Die Anhebung der Prognosen schlage jedoch nicht auf das Ergebnis pro Aktie (EPS) durch. Grund hierfür sei eine deutliche Reduzierung des erwarteten Finanzergebnisses. Ursprünglich wurde damit gerechnet, dass Fraport die beim Börsengang zugeflossenen Finanzmittel zur weiteren Schuldentilgung verwenden oder aber sich an erfolgreichen anderen Flughäfen beteiligen würde. Entgegen dieser Einschätzungen habe Fraport die freien Mittel jedoch langfristig in einem Spezialfonds geparkt. Zudem erscheinen Engagements bei anderen Flughäfen nach dem Maniladebakel zunehmend fraglich. So habe Fraport jüngst bei einigen Ausschreibungen den Kürzeren gezogen. Trotz der operativen Ergebnisverbesserung halten die Analysten an dem "Marketperformer"-Rating fest, die faire Bewertung der Aktie wird bei 25 bis 26 Euro (aktuell 13,7 Euro) gesehen.

Preussag: Trennung von Energiesparte / "Reduzieren" (ABN Amro)

Die Investmentbank ABN Amro hat die Aktie von Europas größtem Tourismuskonzern Preussag  (695 200) von "Halten" auf "Reduzieren" herabgestuft und zugleich das Preisziel von 27 auf 25 Euro (aktuell 26,44 Euro) herabgesetzt. Ursache sei das Gerücht vom Donnerstag, dass sich Preussag von seiner profitablen Energiesparte trennen wolle und der Kaufpreis bei etwa einer Milliarde Euro liegen werde. Der Zeitpunkt komme früher als erwartet, schreibt Analystin Sarah Ellis in einer am Freitag in London veröffentlichten Studie. Zudem habe sie mit einem Preis gerechnet, der näher bei 1,5 Milliarden Euro liege. Das neue Preislevel wirke sich negativ auf die Berechnungen für die derzeitige Summe aller Teilbereiche (sum of the parts) aus, schreibt sie.

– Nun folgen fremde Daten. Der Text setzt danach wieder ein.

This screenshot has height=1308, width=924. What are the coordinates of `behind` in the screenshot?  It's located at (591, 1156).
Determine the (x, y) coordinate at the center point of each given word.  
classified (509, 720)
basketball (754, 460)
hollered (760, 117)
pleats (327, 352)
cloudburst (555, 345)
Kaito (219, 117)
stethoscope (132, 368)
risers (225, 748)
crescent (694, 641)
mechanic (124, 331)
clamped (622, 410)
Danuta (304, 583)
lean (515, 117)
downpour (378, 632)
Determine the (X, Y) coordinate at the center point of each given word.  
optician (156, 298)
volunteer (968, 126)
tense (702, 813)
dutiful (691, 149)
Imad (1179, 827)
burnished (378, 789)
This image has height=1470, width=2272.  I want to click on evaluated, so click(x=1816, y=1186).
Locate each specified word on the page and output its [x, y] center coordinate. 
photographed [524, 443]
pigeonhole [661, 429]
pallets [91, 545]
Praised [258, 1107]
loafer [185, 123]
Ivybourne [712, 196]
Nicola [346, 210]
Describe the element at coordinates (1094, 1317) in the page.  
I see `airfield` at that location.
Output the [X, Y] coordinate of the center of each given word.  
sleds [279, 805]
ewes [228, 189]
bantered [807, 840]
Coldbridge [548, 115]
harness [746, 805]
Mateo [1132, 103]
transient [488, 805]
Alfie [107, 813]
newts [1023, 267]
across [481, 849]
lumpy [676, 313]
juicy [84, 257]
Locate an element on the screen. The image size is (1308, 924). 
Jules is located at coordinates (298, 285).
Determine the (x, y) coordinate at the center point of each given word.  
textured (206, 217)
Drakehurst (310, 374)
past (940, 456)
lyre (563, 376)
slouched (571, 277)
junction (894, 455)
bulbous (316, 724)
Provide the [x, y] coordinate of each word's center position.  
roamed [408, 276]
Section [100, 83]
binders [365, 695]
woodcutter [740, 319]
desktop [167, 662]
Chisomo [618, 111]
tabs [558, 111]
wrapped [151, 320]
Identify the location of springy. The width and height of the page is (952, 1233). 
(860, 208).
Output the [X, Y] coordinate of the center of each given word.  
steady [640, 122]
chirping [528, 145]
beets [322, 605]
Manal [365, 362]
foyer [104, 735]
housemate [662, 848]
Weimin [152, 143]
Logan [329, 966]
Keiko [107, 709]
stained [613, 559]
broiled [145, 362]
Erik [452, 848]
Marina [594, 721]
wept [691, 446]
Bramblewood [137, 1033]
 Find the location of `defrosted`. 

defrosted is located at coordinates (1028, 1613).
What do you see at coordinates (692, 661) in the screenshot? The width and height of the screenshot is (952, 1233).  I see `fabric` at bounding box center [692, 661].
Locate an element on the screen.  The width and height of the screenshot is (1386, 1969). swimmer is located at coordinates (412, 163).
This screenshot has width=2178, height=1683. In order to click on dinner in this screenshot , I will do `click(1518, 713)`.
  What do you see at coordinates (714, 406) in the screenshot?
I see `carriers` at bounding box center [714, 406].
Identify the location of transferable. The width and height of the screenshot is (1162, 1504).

Zwar sei der Zeitpunkt des Verkaufs im Hinblick auf die Entscheidung des Europäischen Gerichtshofs in der vergangenen Woche interessant. So hatte der Gerichtshof am 6. Juni ein Fusionsverbot der EU-Kommission gekippt. Der Verbund der britischen First Choice Holidays mit dem Konkurrenten Airtours - inzwischen MyTravel – zum weltgrößten Reiseveranstalter wurde von Brüssel zu Unrecht blockiert, urteilte das EU-Gericht erster Instanz in Luxemburg. Der Beschluss sei nichtig (Az.: T-342/99).

Preussag könne erwägen, die Verkaufserlöse aus der Energiesparte für den Kauf eines anderen britischen Reiseveranstalters zu nutzen, um so das Tochterunternehmen Thomson Travel zu erweitern, so Analystin Ellis. Zugleich fragt sie sich aber, ob dies ein guter Tausch sei. Preussag habe den vollen Preis für Thomson Travel bezahlt, weshalb sie davon ausgeht, dass das Unternehmen bei einem weiteren Kauf ebenfalls den vollen Preis werde zahlen müssen. Alles in allem seien kurzfristig gesehen keine positiven Neuigkeiten zu erwarten, weshalb die Herabstufung erfolgt sei.

Mit ihrer Einschätzung "Reduzieren" geht ABN Amro davon aus, dass die Aktie in den kommenden sechs Monaten um mehr als zehn Prozent fallen wird.